This is one of the reasons we can become so afraid of criticism: Often, when it comes to powerful women, it is vulgar, shaming, and inappropriately personal.
Principle 1: Feedback Doesn’t Tell You about You; It Tells You about the Person Giving the Feedback
Feedback gives us facts about the opinions and preferences of those giving the feedback. It can’t tell you about your merit or worthiness. When we understand this, we’re free; we’re free to seek, gather, and incorporate feedback.
Feedback shouldn’t be dismissed because it doesn’t tell you anything about you. Feedback is vital not because it tells us about our own value but because it tells us whether we are reaching the people we need to reach.
Feedback is not meant to give you self-esteem boosts or wounds. That’s not its place. It is meant to give you tactical information about how to reach the people you want to reach.
Feedback is emotionally neutral information that tells you what resonates for your desired audience, what engages the people you want to engage, what influences the people you want to influence.
Principle 2: Incorporate Feedback That’s Strategically Useful, and Let the Rest Go
Yet we usually aren’t so good at filtering feedback—discerning which types of feedback are critical to incorporate and which aren’t.

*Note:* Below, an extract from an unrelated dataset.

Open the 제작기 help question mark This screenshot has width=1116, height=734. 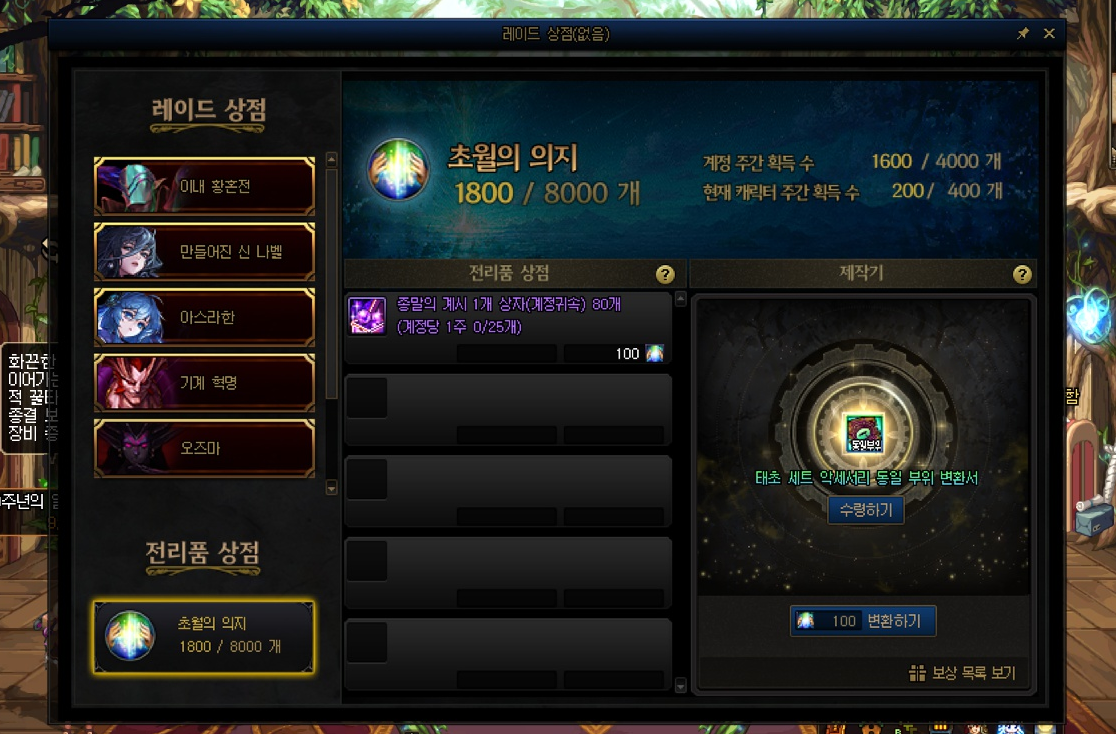1022,274
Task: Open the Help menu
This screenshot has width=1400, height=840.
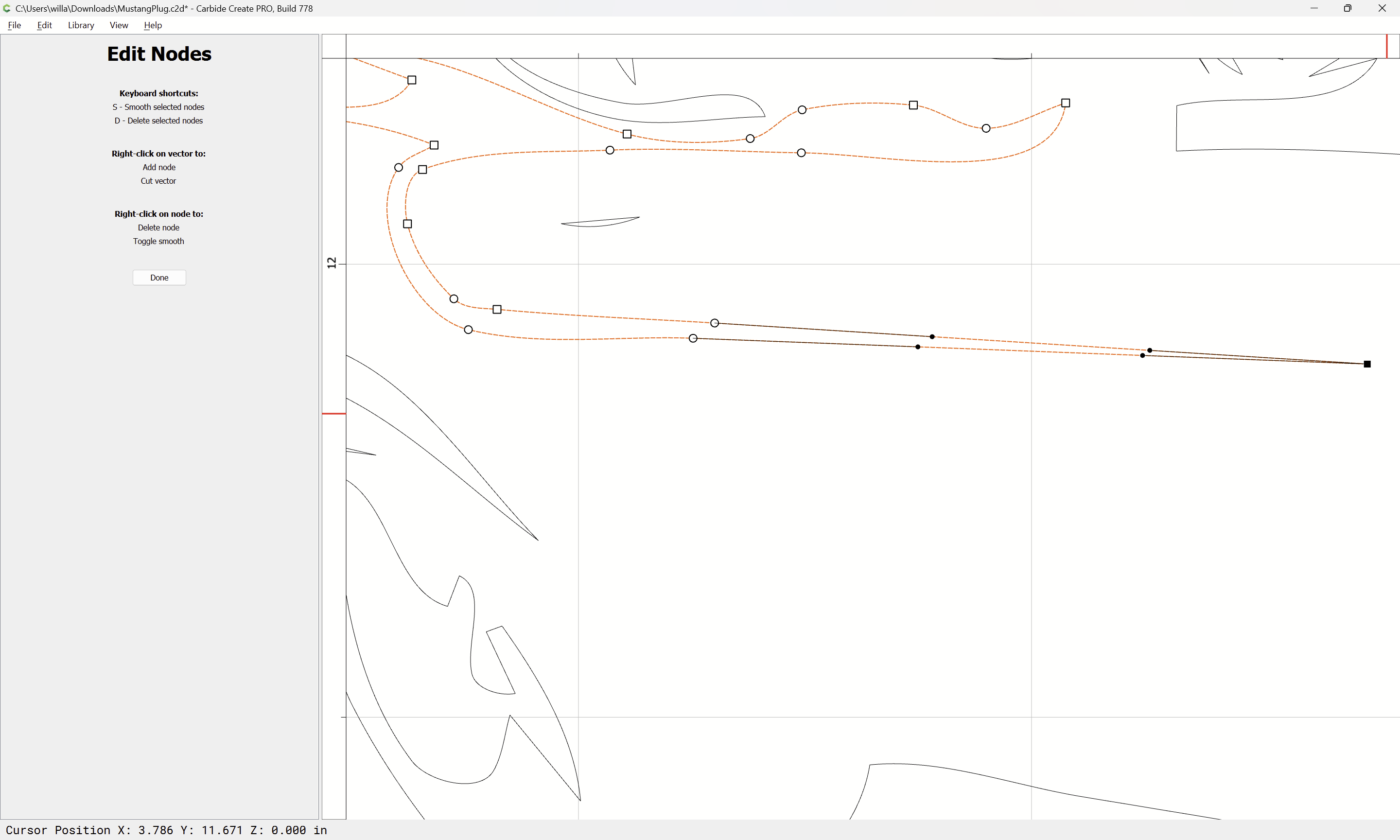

Much of the feedback you’ll receive is not important to integrate into your work. This is especially true for women innovators, change agents, and activists. Some of it is plain old backlash. Some reflects people’s being threatened by or not understanding cutting-edge ideas. Some reflects attachment to the old way. Some simply reflects a natural range of responses to your work. The key here is to always be asking, What feedback do I need to incorporate in order to be effective in reaching my aims? And what feedback really won’t impact my effectiveness and is okay to ignore?
The most important people to gather feedback from are the intended audiences and decision makers you need to influence or reach.
Principle 3: Women Who Play Big Get Criticized. Period.
One of the most important mental shifts a woman can make to support her playing big is to stop thinking of criticism as a signal of a problem and to start thinking of criticism as part and parcel of doing important work.
Principle 4: Criticism Hurts When It Mirrors What We Believe about Ourselves
Since the criticism that most hurts us mirrors a negative belief we hold about ourselves, often what feels like a problem with painful criticism is really a problem with what we believe about ourselves.
Once we know that the “ouches” of criticism are mostly not about the external event, but about our internal reality, we’ve got power. We can utilize painful experiences of criticism to discover the negative beliefs we hold about ourselves. We can turn our focus away from the other person, away from the incident, and look inside to see what beliefs we hold that made the criticism so wounding.
The praise we seek reflects what we most want to confirm about ourselves.
Principle 5: Ask, What’s More Important to Me Than Praise?
What is more important to me than praise or being liked in this situation?